◊ Onur Baştürk:
Mümkün. İlk görüşte etkilenebilir, bir anda çarpılabilirsin. Sadece bu, yaş ilerledikçe azalıyor galiba. Çünkü o zaman “tecrübe” denen şey seni engelliyor. Nurgül Yeşilçay’la Selim Bayraktar’ın oyunculuğunu da tam not veriyorum
◊ Orkun Ün:
Bence yok ilk görüşte aşk diye bir şey. Ee gördün diyelim tamam. Ya tanıdıkça nefret edersen, ya sohbetini beğenmezsen, ya yaşam tarzı sana uymazsa? O zaman ne olacak? Zamana yayılan aşkları, sevdaları daha kıymetli bulurum ben. Bu arada “Veda Mektubu” iyi dizi olmuş, izlemeyenlere öneririm.
◊ Savaş Özbey:
Ben her ikisini de yaşadım, her ikisi de mümkün. İlk görüşte âşık olup 2 sene peşinden koştuğum da var, sakin başlayıp sonradan demlendiğim daha çok. Ama bazen ben pişene kadar karşı taraf soğumuş oluyor… Ayrıca şunu söyleleyim, dizideki genç oyuncuların performansına büyük alkış.
◊ Ömür Gedik:
Eskiden, ben çok çocukken vardı da hâlâ var mı şüpheliyim. İlk görüşte âşık oldum diyene “Karşı cinste aradığın tek şey güzellik ya da yakışıklılık mı” diye de sorası geliyor insanın tabii. Diziye gelince, çekimler çok başarılı. Tüm teknik ekibi tebrik ediyorum.
Yasımız taze
Depremden bu yana Magazin Konseyi ilk kez toplanıyor. Nasıl yaşadınız bu süreci?
◊ Ömür Gedik:
Depremin ilk gününden itibaren HAÇİKO Derneği olarak bölgede hem insani hem de hayvanlar için yardım çalışmalarında bulunduk, bulunmaya da devam ediyoruz. Önümüzdeki 1 yıl boyunca çözüm ortaklarımızla birlikte deprem bölgelerine yardım göndermeye devam edeceğiz. Yaşadık bitti diyemeyiz çünkü. Hemen unutur, oradan uzaklaşır, elimizi eteğimizi çekersek hem kaybettiklerimize hem de geride kalanlara büyük haksızlık etmiş oluruz.

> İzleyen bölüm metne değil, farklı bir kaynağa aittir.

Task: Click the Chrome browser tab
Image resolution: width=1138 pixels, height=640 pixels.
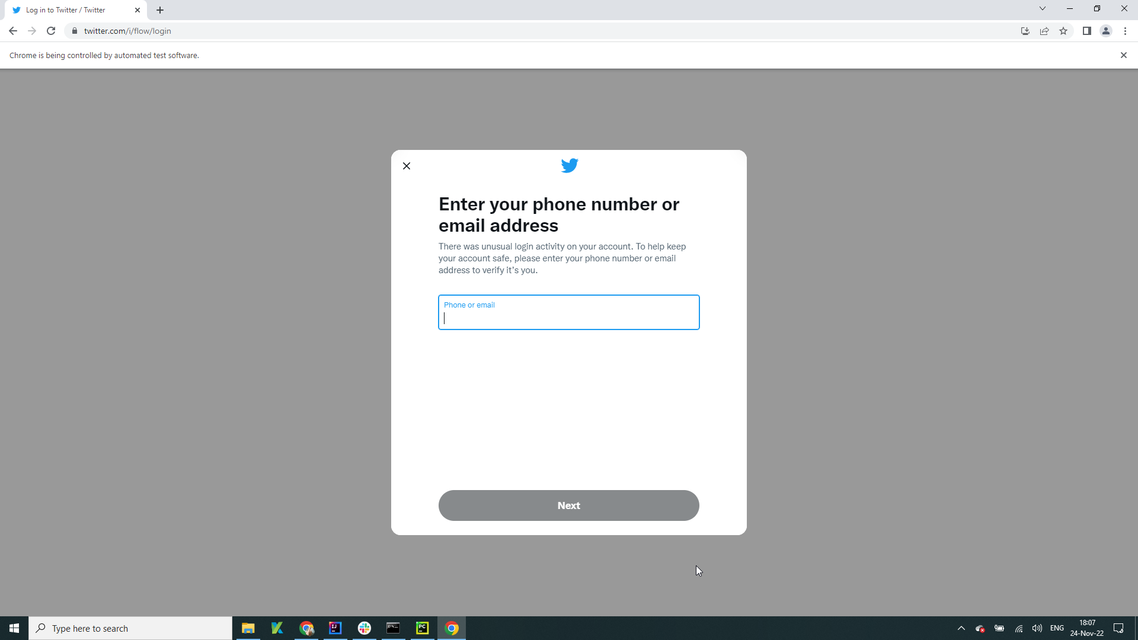Action: 75,9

◊ Savaş Özbey: Önce şok… Depremden 11 saat sonra bölgedeydim. Hayatımda hiçbir yerde böyle bir yıkım görmedim. Sonra çaresizlik… O insanlar için, enkazdakiler için hiçbir şey yapamamanın çaresizliği. Artık kırıklık ve kaygı… Atlatamıyorsunuz ve bundan sonra olabilecekler için endişeleniyorsunuz.
◊ Onur Baştürk: Süreci sürekli haberleri takip ederek ve depremden etkilenen arkadaşlarımın ailesine yardım etmeye çalışarak geçirdim. Umarım bir daha böyle bir felaket yaşamayız.

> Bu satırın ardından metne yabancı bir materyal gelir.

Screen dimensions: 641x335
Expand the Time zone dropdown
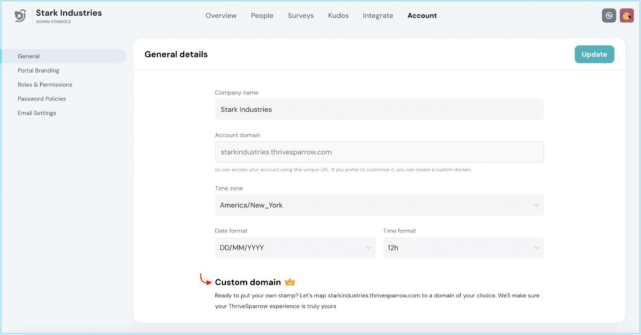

◊ Orkun Ün: Halen yaşıyoruz o süreci. Halen yasımız taze. Gözyaşlarımız durmadı. Durmayacak gibi bu gidişle. Ben çok olay gördüm, haber muhabiriyken. Bizzat yerinde de yaşadım. Ama böyle bir acıya hiç tanıklık etmedim. Umarım bu felaketten herkes payına düşeni alır ve yoluna öyle devam eder.
İsyanında haklı mı?
Melek Mosso, 6 bin 700 liralık doğalgaz faturasına isyan etti. Sizce evde hamam işletiyor olabilir mi?
◊ Orkun Ün: Hamam mı işletiyor, buhar odası mı var ya da Fin hamamı mı; hiç bilmiyorum ama var bir şey belli. Yok yere gelir mi yahu öyle fatura! Gelecek ay biraz kıssın, hatta kullanmadığı odalardaki petekleri falan kapatsın Melek Mosso. Bakalım ortaya nasıl bir sonuç çıkacak…

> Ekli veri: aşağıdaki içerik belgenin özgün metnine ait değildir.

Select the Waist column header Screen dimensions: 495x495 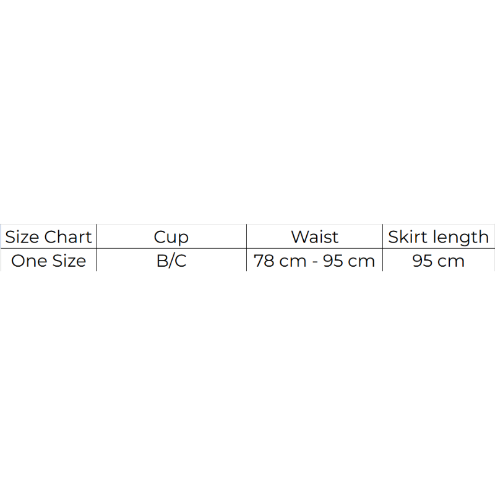pos(314,236)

◊ Savaş Özbey: Herkesin faturası yüksek ve cep yakıyor ama Melek Mosso’nunki biraz abartılı olmuş. “Evim büyük” diyor. Kaç dönüm acaba? Balkonu, terası falan da mı ısıtıyor yoksa? Çünkü doğru dürüst hiç kış yapmadı ki bu sene.
◊ Ömür Gedik: Evin büyüklüğüne ve ne kadar yaktığına bakıp öyle karar vermek lazım. Benim gibi kapıyı açıp kediler istedikleri zaman dışarı da çıksınlar mantığıyla bahçedeki kedi kafesini de ısıtmaya kalkıyorsa bu para normal olabilir.
◊ Onur Baştürk: Doğalgaz faturaları artık 1500’den aşağı gelmiyor. Az yaksan da öyle. Ki ben de fazla üşümem ve az yakarım. Buna rağmen gelen faturalar inanılmaz. Melek Mosso ise belli ki normale göre daha fazla üşüyor. Kombiyi çok yakmış olabilir. Bu illa hamam işlettiği anlamına gelmez. Hatta böyle diyerek dalga geçmek hiç hoş değil. İsyanında haklı yani.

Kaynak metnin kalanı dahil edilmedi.